:: STATED TASK ::
Could you lay out every line of the items below as a JSON list of strings, one string per line, with blank lines left out?

--- BEGIN RECORDED INFORMATION ---

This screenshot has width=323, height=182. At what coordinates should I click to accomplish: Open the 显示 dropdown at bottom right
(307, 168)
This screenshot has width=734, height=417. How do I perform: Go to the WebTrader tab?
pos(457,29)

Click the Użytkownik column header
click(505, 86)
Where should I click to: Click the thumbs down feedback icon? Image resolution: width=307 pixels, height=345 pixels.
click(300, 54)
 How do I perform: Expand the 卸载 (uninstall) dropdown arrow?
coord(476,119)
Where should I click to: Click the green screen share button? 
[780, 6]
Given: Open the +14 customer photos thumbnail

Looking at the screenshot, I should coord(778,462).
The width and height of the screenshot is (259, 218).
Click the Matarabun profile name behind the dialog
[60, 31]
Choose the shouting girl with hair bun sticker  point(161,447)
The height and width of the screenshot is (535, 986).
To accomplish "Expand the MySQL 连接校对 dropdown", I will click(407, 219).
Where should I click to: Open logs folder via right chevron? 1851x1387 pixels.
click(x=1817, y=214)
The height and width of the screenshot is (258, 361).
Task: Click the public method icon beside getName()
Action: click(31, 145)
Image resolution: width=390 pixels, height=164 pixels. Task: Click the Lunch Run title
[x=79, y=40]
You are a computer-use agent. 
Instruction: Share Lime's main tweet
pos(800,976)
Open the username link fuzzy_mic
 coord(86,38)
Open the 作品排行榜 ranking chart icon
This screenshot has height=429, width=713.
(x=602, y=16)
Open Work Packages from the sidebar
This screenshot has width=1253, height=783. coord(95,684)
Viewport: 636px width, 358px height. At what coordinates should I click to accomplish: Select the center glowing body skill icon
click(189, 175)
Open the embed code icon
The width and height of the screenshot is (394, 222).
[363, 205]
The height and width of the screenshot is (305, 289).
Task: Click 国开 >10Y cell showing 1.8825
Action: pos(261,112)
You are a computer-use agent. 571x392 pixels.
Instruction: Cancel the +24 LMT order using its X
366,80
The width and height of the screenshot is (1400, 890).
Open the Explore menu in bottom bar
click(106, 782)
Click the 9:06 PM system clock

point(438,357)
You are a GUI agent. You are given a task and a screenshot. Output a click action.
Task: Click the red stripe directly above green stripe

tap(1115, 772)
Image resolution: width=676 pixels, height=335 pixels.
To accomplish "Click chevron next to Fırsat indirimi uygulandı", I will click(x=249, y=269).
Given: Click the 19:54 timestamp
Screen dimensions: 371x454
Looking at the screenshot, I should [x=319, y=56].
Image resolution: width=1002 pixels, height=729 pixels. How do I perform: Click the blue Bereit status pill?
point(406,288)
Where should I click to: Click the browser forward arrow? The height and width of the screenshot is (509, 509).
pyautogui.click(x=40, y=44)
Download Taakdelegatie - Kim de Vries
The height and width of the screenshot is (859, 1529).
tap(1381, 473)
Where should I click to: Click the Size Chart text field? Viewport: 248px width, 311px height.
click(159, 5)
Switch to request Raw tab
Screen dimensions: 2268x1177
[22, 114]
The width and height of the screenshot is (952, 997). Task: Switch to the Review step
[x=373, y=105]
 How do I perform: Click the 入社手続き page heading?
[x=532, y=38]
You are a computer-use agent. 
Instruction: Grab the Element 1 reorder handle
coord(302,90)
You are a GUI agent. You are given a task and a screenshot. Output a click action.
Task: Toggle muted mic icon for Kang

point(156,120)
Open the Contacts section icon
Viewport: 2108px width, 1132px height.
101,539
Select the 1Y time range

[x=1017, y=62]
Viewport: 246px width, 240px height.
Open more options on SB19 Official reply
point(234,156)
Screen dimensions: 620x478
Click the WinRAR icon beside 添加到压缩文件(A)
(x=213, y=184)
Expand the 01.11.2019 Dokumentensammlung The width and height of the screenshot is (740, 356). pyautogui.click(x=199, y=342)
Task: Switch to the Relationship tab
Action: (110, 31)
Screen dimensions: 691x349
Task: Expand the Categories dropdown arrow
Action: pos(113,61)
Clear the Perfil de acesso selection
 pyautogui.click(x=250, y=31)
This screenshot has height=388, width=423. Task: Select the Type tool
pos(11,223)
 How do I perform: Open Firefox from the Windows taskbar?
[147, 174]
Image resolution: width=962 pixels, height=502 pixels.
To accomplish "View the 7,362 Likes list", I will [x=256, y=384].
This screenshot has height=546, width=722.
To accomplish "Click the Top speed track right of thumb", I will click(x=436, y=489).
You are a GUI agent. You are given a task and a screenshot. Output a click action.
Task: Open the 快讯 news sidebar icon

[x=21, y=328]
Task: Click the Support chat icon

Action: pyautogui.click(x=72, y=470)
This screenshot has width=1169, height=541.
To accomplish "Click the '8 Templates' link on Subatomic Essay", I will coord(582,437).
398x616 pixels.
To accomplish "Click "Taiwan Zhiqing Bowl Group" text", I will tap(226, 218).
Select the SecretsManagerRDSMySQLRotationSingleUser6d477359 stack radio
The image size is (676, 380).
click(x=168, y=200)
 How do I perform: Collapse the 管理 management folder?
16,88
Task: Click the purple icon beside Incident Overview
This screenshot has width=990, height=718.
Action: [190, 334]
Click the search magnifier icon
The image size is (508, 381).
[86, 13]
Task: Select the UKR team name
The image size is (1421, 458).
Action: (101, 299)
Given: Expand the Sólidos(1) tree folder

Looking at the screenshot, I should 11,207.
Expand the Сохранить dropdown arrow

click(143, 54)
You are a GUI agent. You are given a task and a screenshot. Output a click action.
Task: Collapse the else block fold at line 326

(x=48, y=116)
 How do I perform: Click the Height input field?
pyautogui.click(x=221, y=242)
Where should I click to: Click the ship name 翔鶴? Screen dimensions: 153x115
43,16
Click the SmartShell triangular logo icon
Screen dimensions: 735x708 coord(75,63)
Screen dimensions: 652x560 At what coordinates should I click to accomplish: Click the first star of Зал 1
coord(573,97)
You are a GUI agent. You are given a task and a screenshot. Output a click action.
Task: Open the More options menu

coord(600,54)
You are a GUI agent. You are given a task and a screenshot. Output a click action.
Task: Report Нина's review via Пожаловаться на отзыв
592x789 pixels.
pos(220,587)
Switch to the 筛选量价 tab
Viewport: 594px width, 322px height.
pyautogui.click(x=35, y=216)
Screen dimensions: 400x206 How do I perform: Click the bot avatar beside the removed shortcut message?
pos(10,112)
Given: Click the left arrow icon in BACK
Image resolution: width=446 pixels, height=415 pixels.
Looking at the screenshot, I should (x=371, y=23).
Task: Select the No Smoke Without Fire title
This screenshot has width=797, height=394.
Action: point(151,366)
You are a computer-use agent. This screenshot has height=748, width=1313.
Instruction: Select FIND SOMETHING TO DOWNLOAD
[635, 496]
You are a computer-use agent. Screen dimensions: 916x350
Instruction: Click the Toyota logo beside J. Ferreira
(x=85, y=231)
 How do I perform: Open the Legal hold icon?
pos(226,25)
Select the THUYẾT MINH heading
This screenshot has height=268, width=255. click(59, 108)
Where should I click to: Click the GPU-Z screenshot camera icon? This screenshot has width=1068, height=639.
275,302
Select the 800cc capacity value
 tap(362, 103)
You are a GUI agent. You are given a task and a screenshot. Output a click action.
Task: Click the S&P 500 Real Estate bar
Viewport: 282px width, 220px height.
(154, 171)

--- END RECORDED INFORMATION ---

:: EXPECTED ANSWER ::
[
  "This screenshot has width=323, height=182. At what coordinates should I click to accomplish: Open the 显示 dropdown at bottom right",
  "(307, 168)",
  "This screenshot has width=734, height=417. How do I perform: Go to the WebTrader tab?",
  "pos(457,29)",
  "Click the Użytkownik column header",
  "click(505, 86)",
  "Where should I click to: Click the thumbs down feedback icon? Image resolution: width=307 pixels, height=345 pixels.",
  "click(300, 54)",
  " How do I perform: Expand the 卸载 (uninstall) dropdown arrow?",
  "coord(476,119)",
  "Where should I click to: Click the green screen share button? ",
  "[780, 6]",
  "Given: Open the +14 customer photos thumbnail",
  "Looking at the screenshot, I should coord(778,462).",
  "The width and height of the screenshot is (259, 218).",
  "Click the Matarabun profile name behind the dialog",
  "[60, 31]",
  "Choose the shouting girl with hair bun sticker  point(161,447)",
  "The height and width of the screenshot is (535, 986).",
  "To accomplish \"Expand the MySQL 连接校对 dropdown\", I will click(407, 219).",
  "Where should I click to: Open logs folder via right chevron? 1851x1387 pixels.",
  "click(x=1817, y=214)",
  "The height and width of the screenshot is (258, 361).",
  "Task: Click the public method icon beside getName()",
  "Action: click(31, 145)",
  "Image resolution: width=390 pixels, height=164 pixels. Task: Click the Lunch Run title",
  "[x=79, y=40]",
  "You are a computer-use agent. ",
  "Instruction: Share Lime's main tweet",
  "pos(800,976)",
  "Open the username link fuzzy_mic",
  " coord(86,38)",
  "Open the 作品排行榜 ranking chart icon",
  "This screenshot has height=429, width=713.",
  "(x=602, y=16)",
  "Open Work Packages from the sidebar",
  "This screenshot has width=1253, height=783. coord(95,684)",
  "Viewport: 636px width, 358px height. At what coordinates should I click to accomplish: Select the center glowing body skill icon",
  "click(189, 175)",
  "Open the embed code icon",
  "The width and height of the screenshot is (394, 222).",
  "[363, 205]",
  "The height and width of the screenshot is (305, 289).",
  "Task: Click 国开 >10Y cell showing 1.8825",
  "Action: pos(261,112)",
  "You are a computer-use agent. 571x392 pixels.",
  "Instruction: Cancel the +24 LMT order using its X",
  "366,80",
  "The width and height of the screenshot is (1400, 890).",
  "Open the Explore menu in bottom bar",
  "click(106, 782)",
  "Click the 9:06 PM system clock",
  "point(438,357)",
  "You are a GUI agent. You are given a task and a screenshot. Output a click action.",
  "Task: Click the red stripe directly above green stripe",
  "tap(1115, 772)",
  "Image resolution: width=676 pixels, height=335 pixels.",
  "To accomplish \"Click chevron next to Fırsat indirimi uygulandı\", I will click(x=249, y=269).",
  "Given: Click the 19:54 timestamp",
  "Screen dimensions: 371x454",
  "Looking at the screenshot, I should [x=319, y=56].",
  "Image resolution: width=1002 pixels, height=729 pixels. How do I perform: Click the blue Bereit status pill?",
  "point(406,288)",
  "Where should I click to: Click the browser forward arrow? The height and width of the screenshot is (509, 509).",
  "pyautogui.click(x=40, y=44)",
  "Download Taakdelegatie - Kim de Vries",
  "The height and width of the screenshot is (859, 1529).",
  "tap(1381, 473)",
  "Where should I click to: Click the Size Chart text field? Viewport: 248px width, 311px height.",
  "click(159, 5)",
  "Switch to request Raw tab",
  "Screen dimensions: 2268x1177",
  "[22, 114]",
  "The width and height of the screenshot is (952, 997). Task: Switch to the Review step",
  "[x=373, y=105]",
  " How do I perform: Click the 入社手続き page heading?",
  "[x=532, y=38]",
  "You are a computer-use agent. ",
  "Instruction: Grab the Element 1 reorder handle",
  "coord(302,90)",
  "You are a GUI agent. You are given a task and a screenshot. Output a click action.",
  "Task: Toggle muted mic icon for Kang",
  "point(156,120)",
  "Open the Contacts section icon",
  "Viewport: 2108px width, 1132px height.",
  "101,539",
  "Select the 1Y time range",
  "[x=1017, y=62]",
  "Viewport: 246px width, 240px height.",
  "Open more options on SB19 Official reply",
  "point(234,156)",
  "Screen dimensions: 620x478",
  "Click the WinRAR icon beside 添加到压缩文件(A)",
  "(x=213, y=184)",
  "Expand the 01.11.2019 Dokumentensammlung The width and height of the screenshot is (740, 356). pyautogui.click(x=199, y=342)",
  "Task: Switch to the Relationship tab",
  "Action: (110, 31)",
  "Screen dimensions: 691x349",
  "Task: Expand the Categories dropdown arrow",
  "Action: pos(113,61)",
  "Clear the Perfil de acesso selection",
  " pyautogui.click(x=250, y=31)",
  "This screenshot has height=388, width=423. Task: Select the Type tool",
  "pos(11,223)",
  " How do I perform: Open Firefox from the Windows taskbar?",
  "[147, 174]",
  "Image resolution: width=962 pixels, height=502 pixels.",
  "To accomplish \"View the 7,362 Likes list\", I will [x=256, y=384].",
  "This screenshot has height=546, width=722.",
  "To accomplish \"Click the Top speed track right of thumb\", I will click(x=436, y=489).",
  "You are a GUI agent. You are given a task and a screenshot. Output a click action.",
  "Task: Open the 快讯 news sidebar icon",
  "[x=21, y=328]",
  "Task: Click the Support chat icon",
  "Action: pyautogui.click(x=72, y=470)",
  "This screenshot has width=1169, height=541.",
  "To accomplish \"Click the '8 Templates' link on Subatomic Essay\", I will coord(582,437).",
  "398x616 pixels.",
  "To accomplish \"Click \"Taiwan Zhiqing Bowl Group\" text\", I will tap(226, 218).",
  "Select the SecretsManagerRDSMySQLRotationSingleUser6d477359 stack radio",
  "The image size is (676, 380).",
  "click(x=168, y=200)",
  " How do I perform: Collapse the 管理 management folder?",
  "16,88",
  "Task: Click the purple icon beside Incident Overview",
  "This screenshot has width=990, height=718.",
  "Action: [190, 334]",
  "Click the search magnifier icon",
  "The image size is (508, 381).",
  "[86, 13]",
  "Task: Select the UKR team name",
  "The image size is (1421, 458).",
  "Action: (101, 299)",
  "Given: Expand the Sólidos(1) tree folder",
  "Looking at the screenshot, I should 11,207.",
  "Expand the Сохранить dropdown arrow",
  "click(143, 54)",
  "You are a GUI agent. You are given a task and a screenshot. Output a click action.",
  "Task: Collapse the else block fold at line 326",
  "(x=48, y=116)",
  " How do I perform: Click the Height input field?",
  "pyautogui.click(x=221, y=242)",
  "Where should I click to: Click the ship name 翔鶴? Screen dimensions: 153x115",
  "43,16",
  "Click the SmartShell triangular logo icon",
  "Screen dimensions: 735x708 coord(75,63)",
  "Screen dimensions: 652x560 At what coordinates should I click to accomplish: Click the first star of Зал 1",
  "coord(573,97)",
  "You are a GUI agent. You are given a task and a screenshot. Output a click action.",
  "Task: Open the More options menu",
  "coord(600,54)",
  "You are a GUI agent. You are given a task and a screenshot. Output a click action.",
  "Task: Report Нина's review via Пожаловаться на отзыв",
  "592x789 pixels.",
  "pos(220,587)",
  "Switch to the 筛选量价 tab",
  "Viewport: 594px width, 322px height.",
  "pyautogui.click(x=35, y=216)",
  "Screen dimensions: 400x206 How do I perform: Click the bot avatar beside the removed shortcut message?",
  "pos(10,112)",
  "Given: Click the left arrow icon in BACK",
  "Image resolution: width=446 pixels, height=415 pixels.",
  "Looking at the screenshot, I should (x=371, y=23).",
  "Task: Select the No Smoke Without Fire title",
  "This screenshot has width=797, height=394.",
  "Action: point(151,366)",
  "You are a computer-use agent. This screenshot has height=748, width=1313.",
  "Instruction: Select FIND SOMETHING TO DOWNLOAD",
  "[635, 496]",
  "You are a computer-use agent. Screen dimensions: 916x350",
  "Instruction: Click the Toyota logo beside J. Ferreira",
  "(x=85, y=231)",
  " How do I perform: Open the Legal hold icon?",
  "pos(226,25)",
  "Select the THUYẾT MINH heading",
  "This screenshot has height=268, width=255. click(59, 108)",
  "Where should I click to: Click the GPU-Z screenshot camera icon? This screenshot has width=1068, height=639.",
  "275,302",
  "Select the 800cc capacity value",
  " tap(362, 103)",
  "You are a GUI agent. You are given a task and a screenshot. Output a click action.",
  "Task: Click the S&P 500 Real Estate bar",
  "Viewport: 282px width, 220px height.",
  "(154, 171)"
]